Ole Miss now more free speech-friendly
January 26, 2012
by Bob Kellogg
The Foundation for Individual Rights in Education, better known as FIRE, has awarded a "green light" rating to the University of Mississippi for revising its restrictive speech codes.
Samantha Harris of FIRE says one of the policies Ole Miss revised was its prohibition on "hateful" Internet expression. She says the term "hateful" is too subjective and open to selective enforcement.
"With the restriction on any expression that might be deemed 'hateful,' particularly without any definition of what that means, that is likely to have a serious chilling effect on student expression," she says. "And since a lot of student expression does take place over the Internet, that policy is very broad."

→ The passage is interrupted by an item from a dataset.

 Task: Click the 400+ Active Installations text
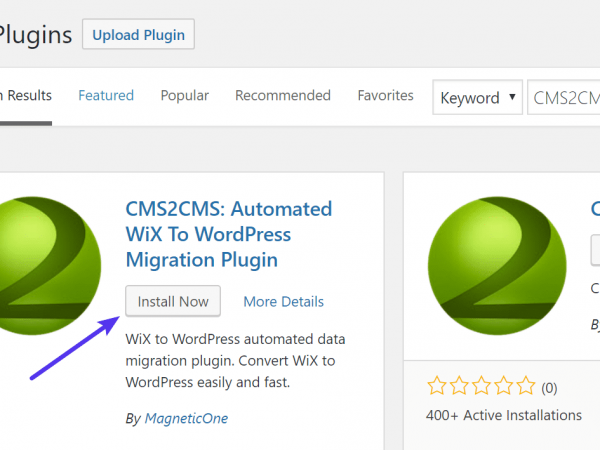click(504, 415)
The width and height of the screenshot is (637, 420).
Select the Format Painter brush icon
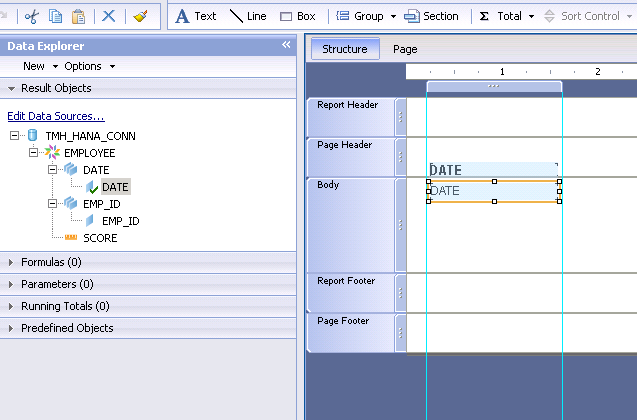[140, 16]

But university officials have rewritten the policy to eliminate the vague restrictions, and now only constitutionally unprotected free speech is prohibited. The FIRE spokeswoman recognizes that most schools have good intentions when they write these policies, but they are not always well thought out.
"The people who write these policies don't always understand the intersection of these restrictions with the First Amendment and what their obligations are in terms of protecting students' free-speech rights," Harris notes. "And they don't even always understand the implications of these policies."
She points out two-thirds of the nation's colleges have policies that substantially restrict free speech. The University of Mississippi has become the 16th school in the nation to earn the highest rating from FIRE.